Ce programme d’étude sera déployé selon trois axes. Le premier répond à un souci de délimitation : en convoquant les réflexions adjacentes de l’ethnologie, de l’esthétique, de la technique, de la médecine, de la psychanalyse, du droit, etc., je chercherai à préciser les modalités de la connaissance clinique. S’agit-il d’un simple art, ou peut-on la considérer comme un savoir ? Quels rôles y jouent la comparaison et le contraste, la constitution de cas, l’étude historique ? S’appuie-t-on, les concernant, sur des théories solides ?
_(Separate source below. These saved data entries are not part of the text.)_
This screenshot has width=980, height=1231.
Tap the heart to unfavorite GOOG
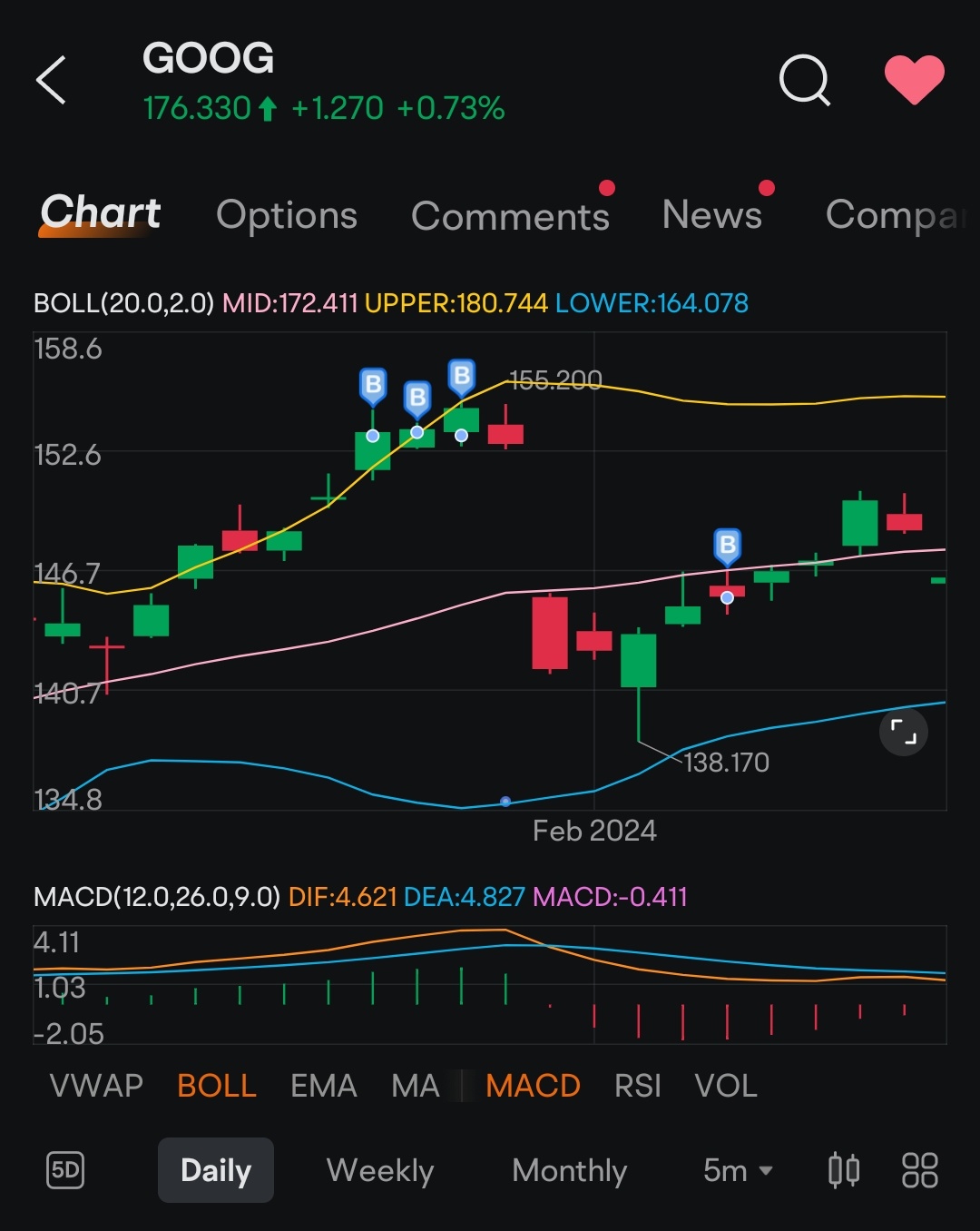[915, 80]
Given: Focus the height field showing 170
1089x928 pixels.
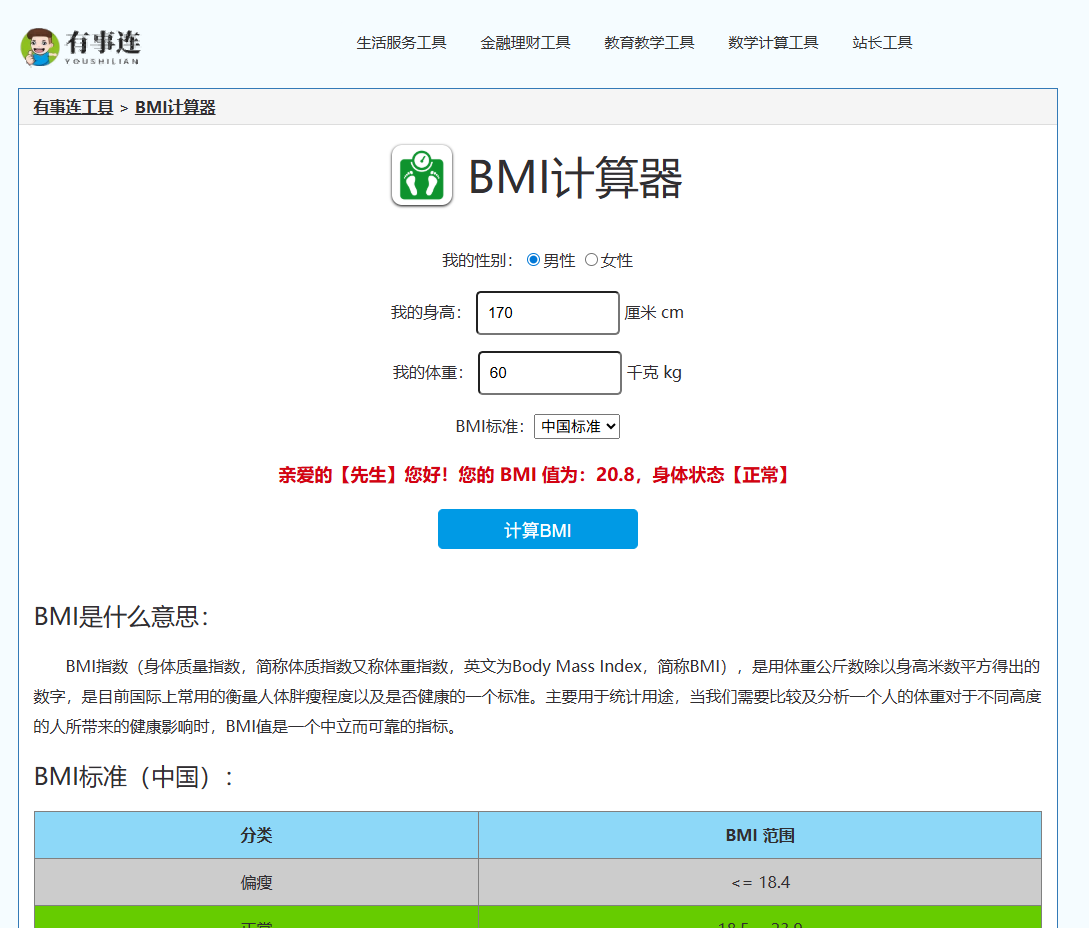Looking at the screenshot, I should tap(547, 313).
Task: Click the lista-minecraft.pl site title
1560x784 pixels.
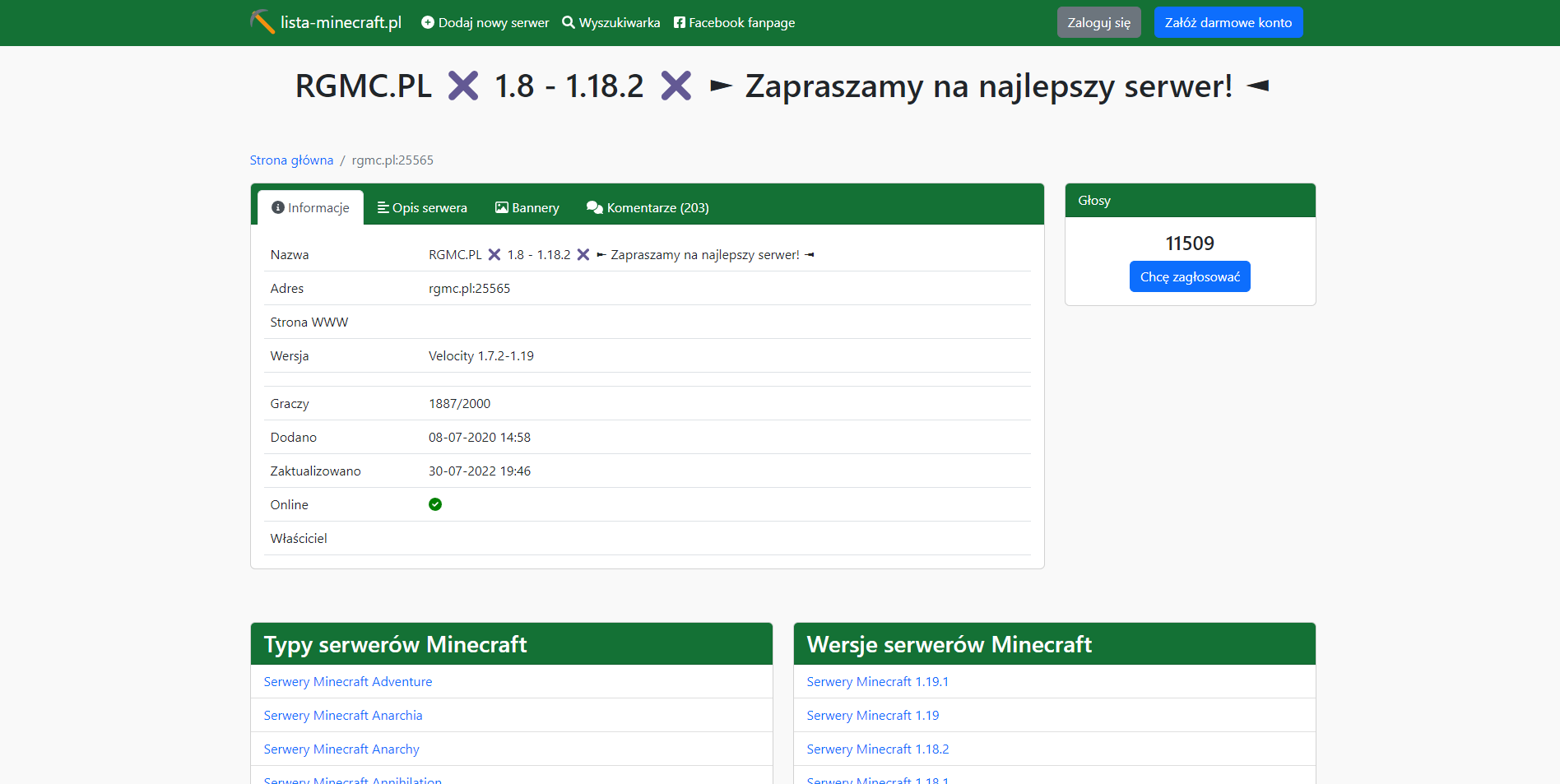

Par ailleurs, je chercherai à définir de façon rigoureuse la notion de symbolique, en montrant en quoi il implique nécessairement une interprétation. Je m’inspirerai des travaux de différents auteurs : E. Cassirer, dont la philosophie des formes symboliques nourrit des réflexions contemporaines sur la théorie de la culture ; M. Mauss, qui s’efforce de détacher le symbolisme de la représentation (individuelle comme collective) en l’abordant par la théorie du langage, et qui l’éloigne ainsi d’une analyse strictement causale ; C. Levi-Strauss, qui sépare strictement le symbolique de l’imaginaire et du réel ; C. Castoriadis, qui donne la prééminence à l’imaginaire dans l’institution de formes sociales nouvelles ; Norbert Elias, enfin, dont la théorie des symboles commence tout juste à être reçue en France.
Enfin, je m’efforcerai de montrer que cette dimension interprétative de la sémantique n’est ni illusoire, ni purement psychologique, mais proprement symbolique. Pour cela, j’examinerai la philosophie analytique récente (Brandom, McDowell), qui développe une conception originale de la sémantique, enrichie mais toutefois insuffisante. Celle-ci est novatrice par rapport à celle d’auteurs plus anciens (Quine, Davidson), qui demeurait strictement référentielle. En effet, elle adjoint à cette première caractérisation une considération inférentielle, par la prise en compte des raisonnements induits par un terme. Cependant, référence et inférence ne suffisent pas à épuiser la richesse de la signification, qui comporte également un aspect différentiel, comme y ont insisté, après le structuralisme, des auteurs comme Gilles-Gaston Granger ou Eugenio Coseriu.